This is a challenge for the side of me that loves to check things off lists, and that always has a much bigger list in my head than I could ever complete in several lifetimes.  Choosing to rest anyway.  The overachiever in the back of my mind is raising her hand, ready to denounce the laziness. 

I read further, and ponder along with the author that the two longest commandments are worshiping only God and not idols, and observing the Sabbath.  Even the overachiever is forced to put her hand down when confronted by this thought:
Apart from developing a healthy rhythm of rest, we succumb to idols and their constant demands.  The Sabbath provides the space we need to recognize the false gods that slip into our lives when we are distracted.  This holy day gives us the opportunity to remove them and recalibrate our lives to God.
Gulp.  My idols.  In this sabbatical time, God is revealing them for what they are, and they sometimes show up in unlikely places.  They have snuck in to my life, with their promises that by following them, everything else will be good.  By carefully adhering to each item on their lists, I'll have nothing to worry about.  And worst of all, I realize that many of them crept in by disguising themselves as God's will.  At first a well-intentioned way of following God, they had shifted and grown so much that trust began to be placed on them instead.  News reports have a way of revealing them lately.  I'll hear something and begin to think, "Oh, but I don't have to worry about that, because we . . . .  oh wait, we don't.  Aggghhhh!  What will we do, we're not safe anymore?!?"  And just like that, an idol is revealed for what it had started to become, something sneaking in place of God.

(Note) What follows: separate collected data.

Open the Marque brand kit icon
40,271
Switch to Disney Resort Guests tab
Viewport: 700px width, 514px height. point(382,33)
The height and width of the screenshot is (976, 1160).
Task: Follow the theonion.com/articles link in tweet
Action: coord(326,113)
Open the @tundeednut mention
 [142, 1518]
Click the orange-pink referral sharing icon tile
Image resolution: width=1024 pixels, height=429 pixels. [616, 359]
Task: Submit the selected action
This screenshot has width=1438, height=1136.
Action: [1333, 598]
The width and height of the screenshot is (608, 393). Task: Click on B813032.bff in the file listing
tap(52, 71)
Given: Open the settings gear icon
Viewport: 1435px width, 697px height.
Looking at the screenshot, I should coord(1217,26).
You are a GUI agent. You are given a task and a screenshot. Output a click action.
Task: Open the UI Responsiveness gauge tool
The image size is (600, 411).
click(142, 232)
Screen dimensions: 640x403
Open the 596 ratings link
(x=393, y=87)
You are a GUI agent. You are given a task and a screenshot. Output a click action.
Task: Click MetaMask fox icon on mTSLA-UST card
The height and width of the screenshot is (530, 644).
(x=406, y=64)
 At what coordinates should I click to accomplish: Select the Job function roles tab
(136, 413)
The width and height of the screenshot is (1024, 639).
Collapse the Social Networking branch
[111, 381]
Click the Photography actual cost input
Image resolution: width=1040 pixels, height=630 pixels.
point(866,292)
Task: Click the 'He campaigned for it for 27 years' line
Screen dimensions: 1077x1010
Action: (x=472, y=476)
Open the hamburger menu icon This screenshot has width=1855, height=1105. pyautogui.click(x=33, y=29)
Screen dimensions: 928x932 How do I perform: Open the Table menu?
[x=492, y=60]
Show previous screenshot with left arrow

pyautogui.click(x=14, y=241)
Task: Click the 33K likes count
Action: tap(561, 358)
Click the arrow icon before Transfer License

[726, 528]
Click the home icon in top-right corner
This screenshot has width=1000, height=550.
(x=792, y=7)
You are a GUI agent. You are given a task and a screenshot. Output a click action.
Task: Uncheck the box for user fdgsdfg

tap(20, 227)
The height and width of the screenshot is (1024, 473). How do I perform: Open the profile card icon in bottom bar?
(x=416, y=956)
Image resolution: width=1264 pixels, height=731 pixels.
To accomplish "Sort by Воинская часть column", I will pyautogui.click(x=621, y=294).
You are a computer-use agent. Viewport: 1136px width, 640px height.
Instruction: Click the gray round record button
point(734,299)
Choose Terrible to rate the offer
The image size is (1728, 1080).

This sabbatical time is reminding me that our true safety and rest only come from the One whom we follow, not on our actions or those of others.  And that in the end, God is bigger than even the worst nightmare that we can imagine, and is capable of redeeming it into something beautiful, for His glory.  So if you catch me with my feet up for a bit, pull up a chair and join me?  The lists will still be there, the laundry isn't going to run off, and as long as the kids are in a secure location, they can entertain themselves for a few minutes.  We'll take a few minutes to rest and seek God, and remember that the world really won't stop turning if we pause.